Ald. George Cardenas (12th), meanwhile, has introduced a resolution calling for Peoples Gas CEO Charles Matthews to explain why average winter heating bills are substantially higher in the city than in the suburbs.
The U.S. Pipeline and Hazardous Materials Safety Administration wants all the nation’s aging iron gas mains replaced, and Peoples Gas says it has attended to about 43 percent of its 2,000 miles of outdated pipelines. Once the job is finished, Peoples says, there will be fewer interruptions in gas service and fewer repairs.
Also, the new mains will allow Peoples to switch its system from low pressure to medium pressure, which will allow commercial and industrial customers to operate specialized tools and equipment without a pressure booster.
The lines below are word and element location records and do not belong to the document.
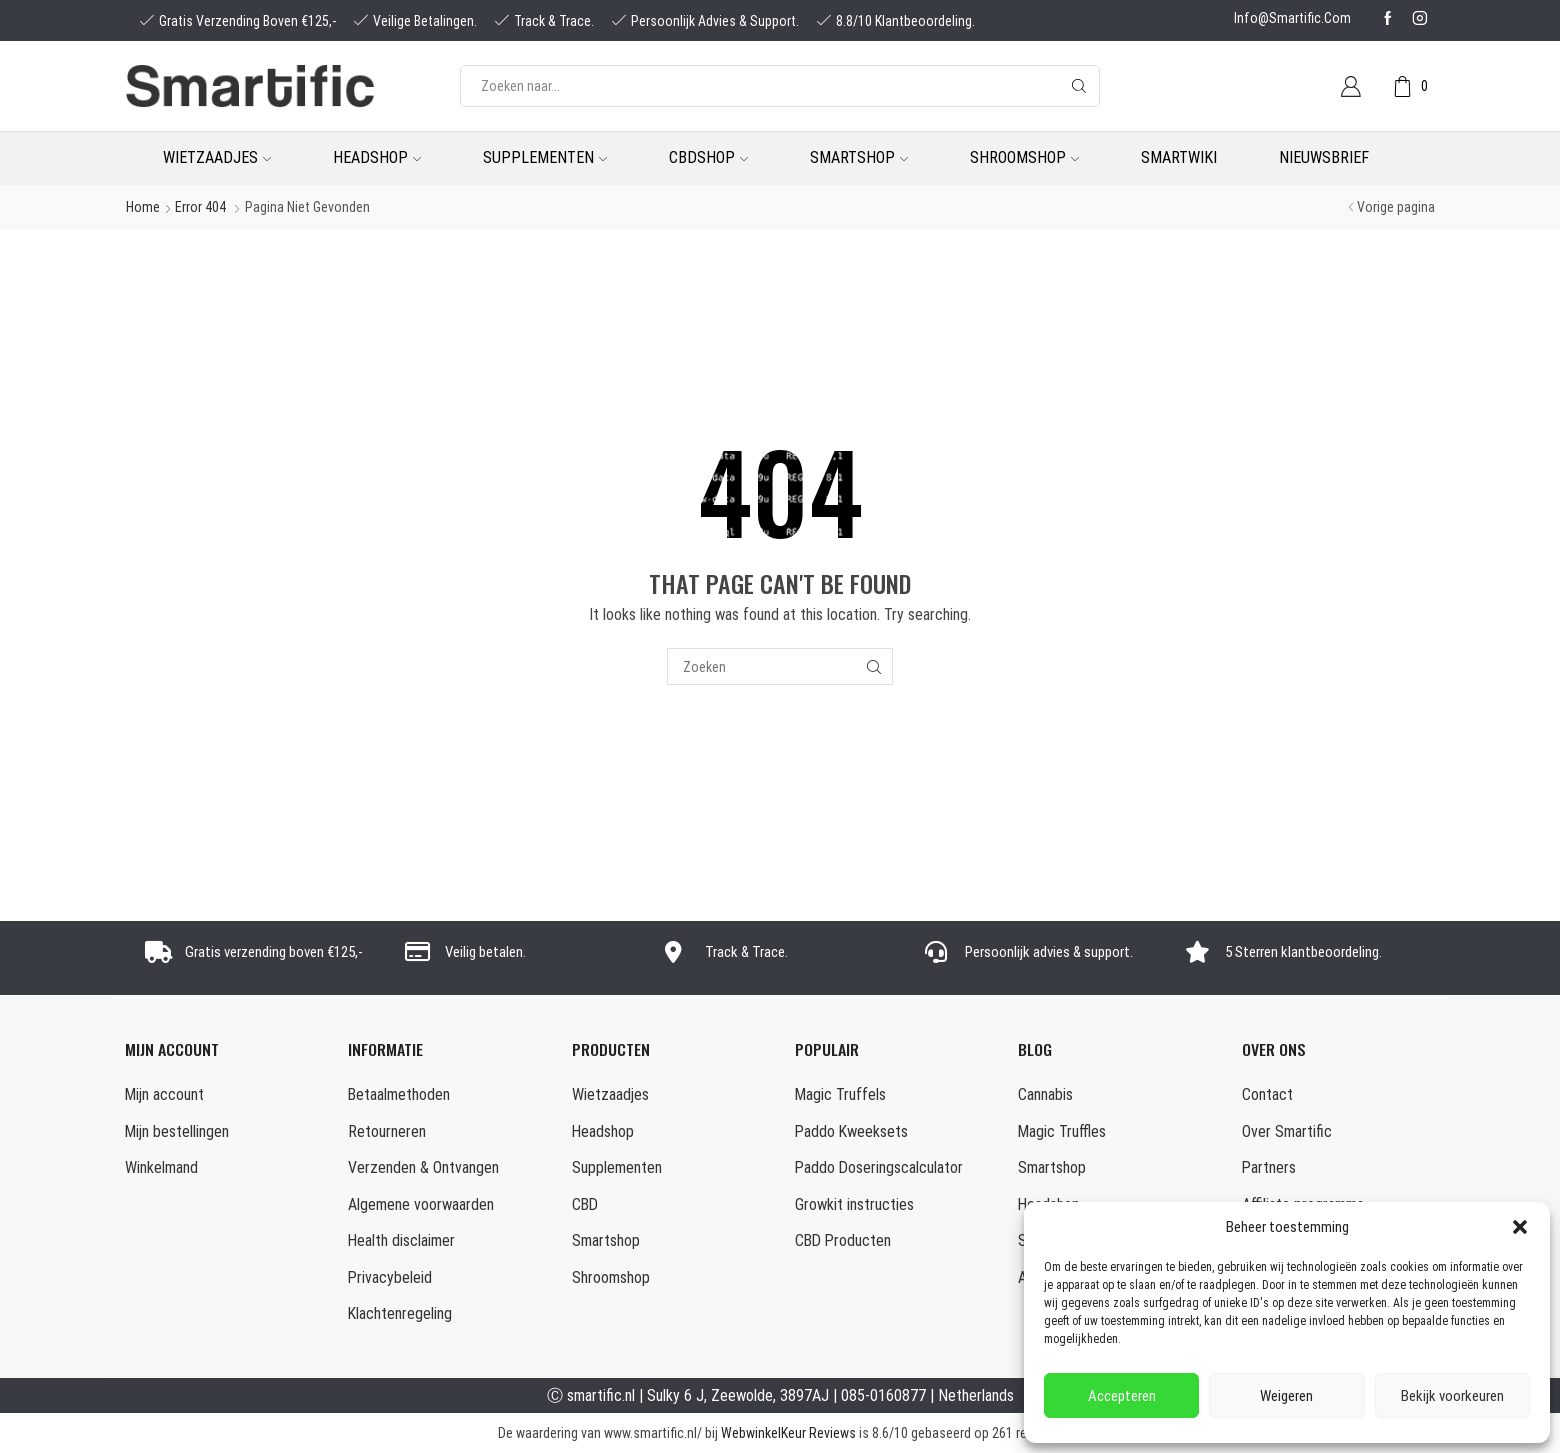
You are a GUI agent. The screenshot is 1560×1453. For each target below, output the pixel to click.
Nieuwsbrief (1324, 157)
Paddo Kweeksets (851, 1131)
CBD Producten (843, 1240)
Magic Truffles (1062, 1131)
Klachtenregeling (400, 1313)
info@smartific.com (1292, 18)
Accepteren (1122, 1396)
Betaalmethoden (399, 1094)
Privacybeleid (390, 1277)
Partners (1269, 1167)
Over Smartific (1287, 1131)
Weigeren (1286, 1396)
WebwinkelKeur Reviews (788, 1433)
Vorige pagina (1396, 207)
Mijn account (164, 1094)
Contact (1267, 1094)
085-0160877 (883, 1395)
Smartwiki (1179, 157)
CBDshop (708, 157)
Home (143, 207)
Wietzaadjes (217, 157)
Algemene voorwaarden (421, 1204)
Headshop (377, 157)
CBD (585, 1204)
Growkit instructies (854, 1204)
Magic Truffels (840, 1094)
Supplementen (545, 157)
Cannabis (1045, 1094)
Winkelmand (161, 1167)
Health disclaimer (401, 1240)
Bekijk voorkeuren (1452, 1396)
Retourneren (387, 1131)
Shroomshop (1024, 157)
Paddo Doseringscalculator (879, 1167)
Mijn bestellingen (177, 1131)
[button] (1520, 1227)
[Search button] (1079, 86)
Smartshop (859, 157)
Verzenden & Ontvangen (423, 1167)
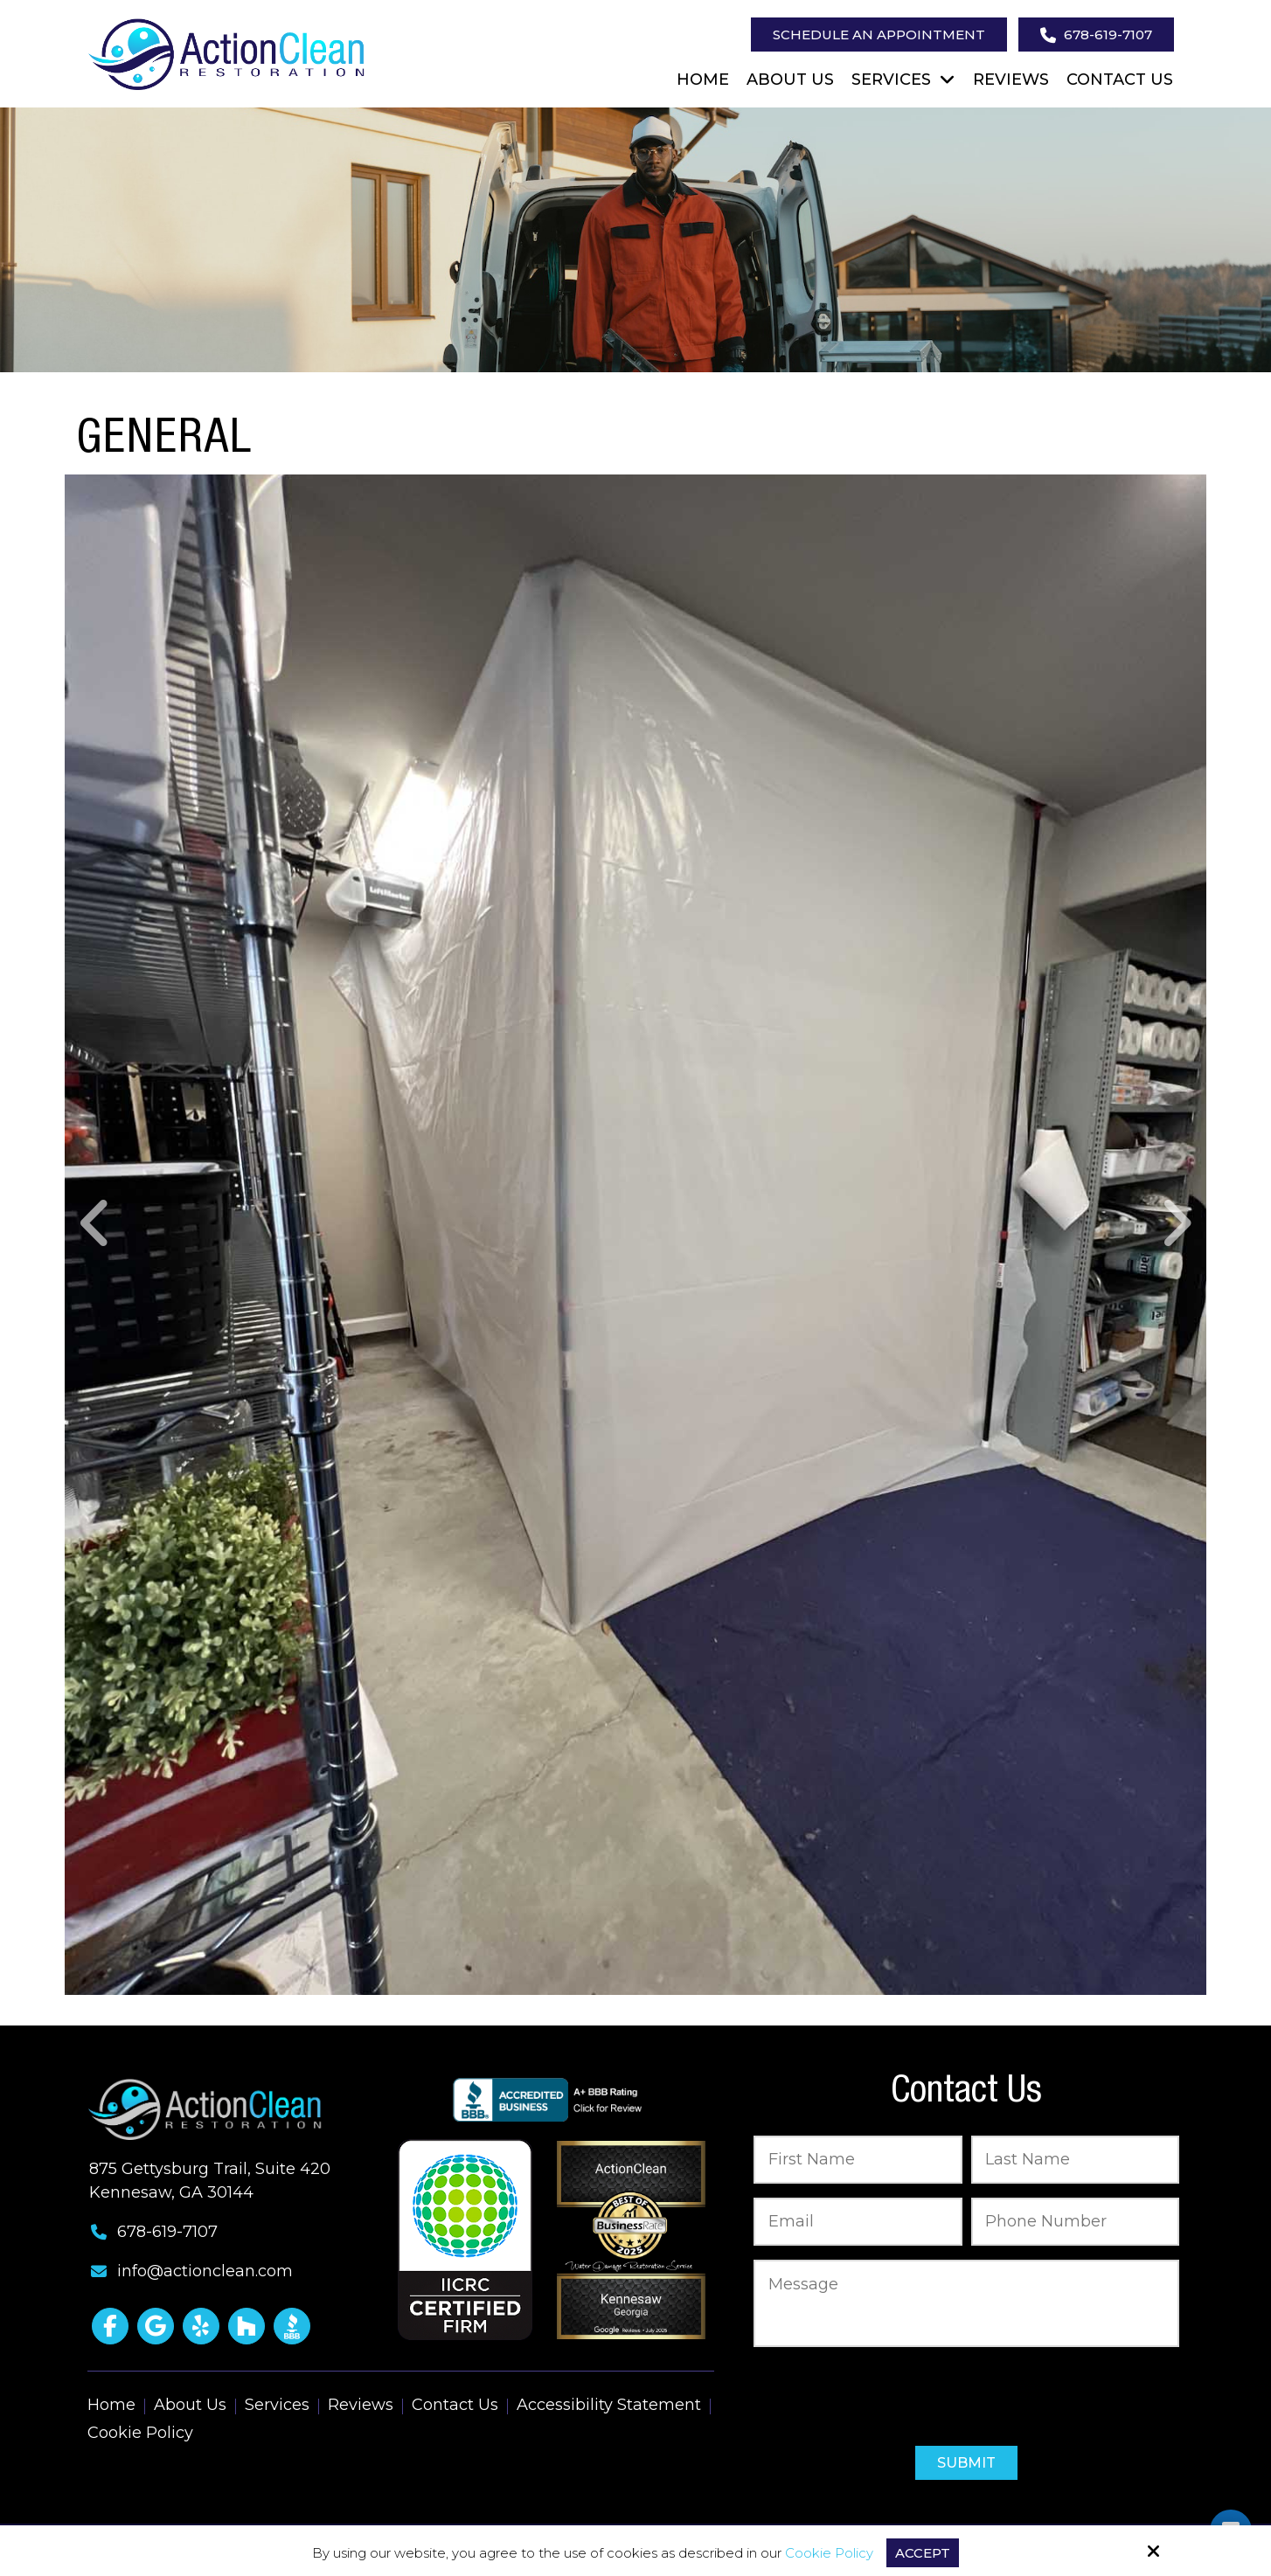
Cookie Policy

The higher pressure also will allow the utility to switch from interior to exterior meters.
Peoples is funding the accelerated pipe replacement program under 2013 state legislation that allows it to collect money through an upfront surcharge without going through the normal rate-review process. But we agree with legislators who say it’s time to make the utility justify what it is spending before it gets more money, particularly since the program has expanded from replacing gas mains identified as risky to an overall system upgrade.
“My main motivation is to protect the seniors and low-income residents in my districts from these rapidly rising costs,” said state Rep. Theresa Mah, D-Chicago, who is co-sponsoring a bill that would require Peoples Gas to go through the traditional process of justifying rate increases. “I see residents every day who are having a hard time. … We are talking about people who are literally hungry, who don’t have enough money at the end of the month.”
Peoples Gas spokeswoman Danisha Hall said the utility opposes the bill because it would “undo years of progress” toward making Chicago’s gas mains safer. But Vikki Ortiz, director of communications for AARP Illinois, says her organization is making the bill its top priority for the current legislative session.
Meanwhile, Crain’s Chicago Business reported in November that Peoples Gas, which is owned by Milwaukee-based WEC Corp., has amped up its campaign contributions by about five times its normal level.
It only makes sense to replace gas mains that everyone agrees have to go. But it should be done in a way and on a schedule that the average Chicagoan can afford.